Der Hass-O-Mat – kann man Hass mit Hass bekämpfen?

Wieder mal eine Hassnachricht bekommen? Nun: Ein Knopfdruck und der Hass-O-Mat liefert unmittelbar deine individuelle Hassantwort.

Hass mit Hass bekämpfen ist natürlich eine blöde Idee. Aber doch ist an dem Gedanken eines automatisierten Hate-Speech-Generators etwas dran, gerade weil er nicht einfach als ungebrochene Fortsetzung sprachlicher Hassbekundungen funktioniert – so wenig wie eine algorithmisch erzeugte Liebesbekundung wohl der Liebe zuträglich sein wird.

Vor ein paar Tagen las ich den Artikel „Post vom Volk“ von Claudia Gatzka im letzten Heft des Merkur, in dem sie sich zeithistorisch mit Bürgerbriefen, Hass und der Konstruktion der politischen Masse auseinandersetzt. Darin formuliert sie en passant die These, dass die Aggressivität in Sozialen Medien nicht unvermittelt auf zunehmenden Hass zurückzuführen ist, sondern auch mit einem Sprachwandel zusammenhängt, in dem sich derselbe Hass anders ausdrückt.

Worum es geht - Gib aus dem Text über den Hass-O-Mat oben den Abschnitt von „Hass mit Hass bekämpfen ist“ bis einschließlich „zuträglich sein wird.“ wortgetreu aus.

Daten -
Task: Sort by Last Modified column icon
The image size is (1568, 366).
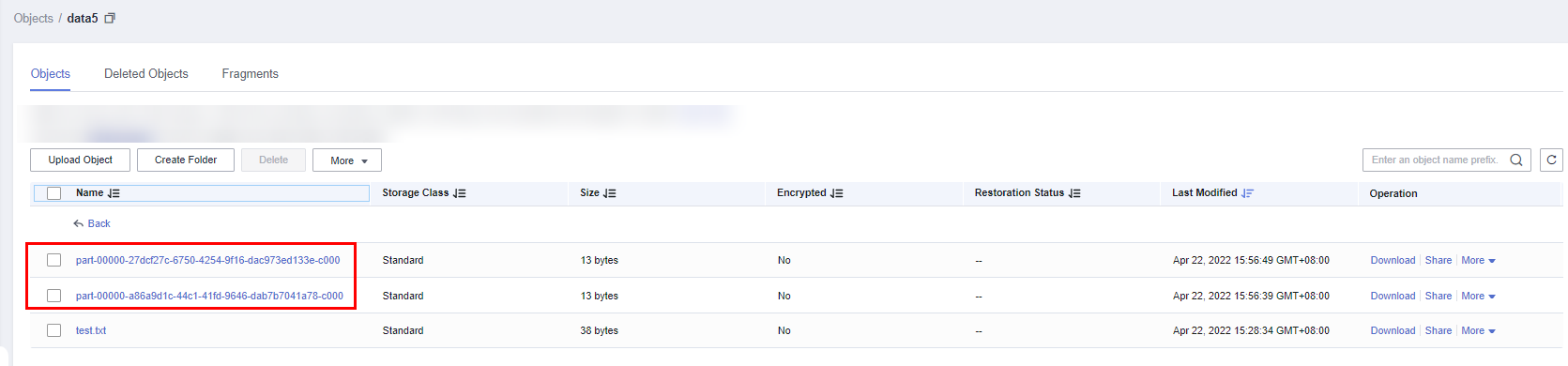Action: [x=1247, y=193]
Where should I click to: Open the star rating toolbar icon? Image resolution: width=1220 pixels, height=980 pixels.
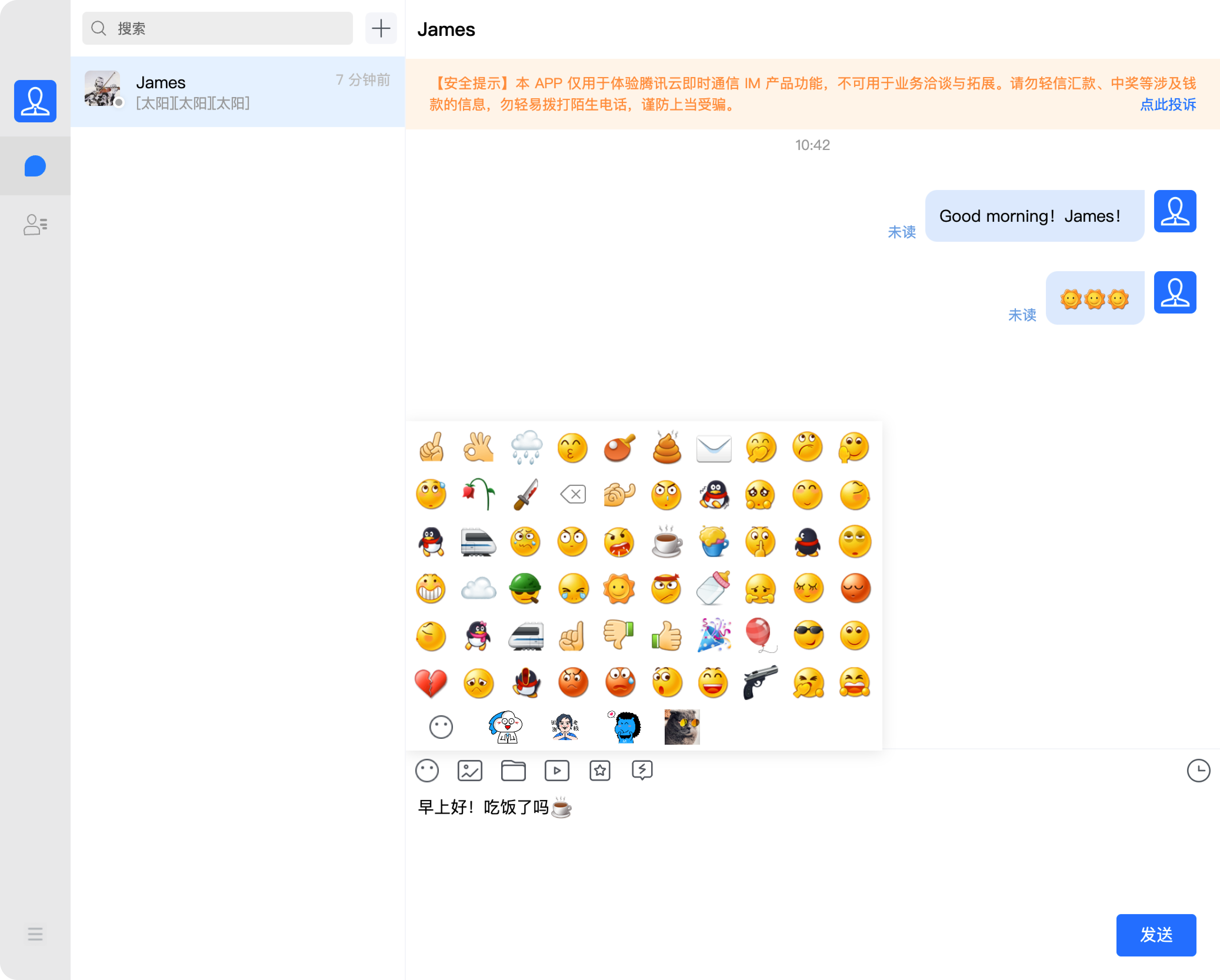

Lösung -
Hass mit Hass bekämpfen ist natürlich eine blöde Idee. Aber doch ist an dem Gedanken eines automatisierten Hate-Speech-Generators etwas dran, gerade weil er nicht einfach als ungebrochene Fortsetzung sprachlicher Hassbekundungen funktioniert – so wenig wie eine algorithmisch erzeugte Liebesbekundung wohl der Liebe zuträglich sein wird.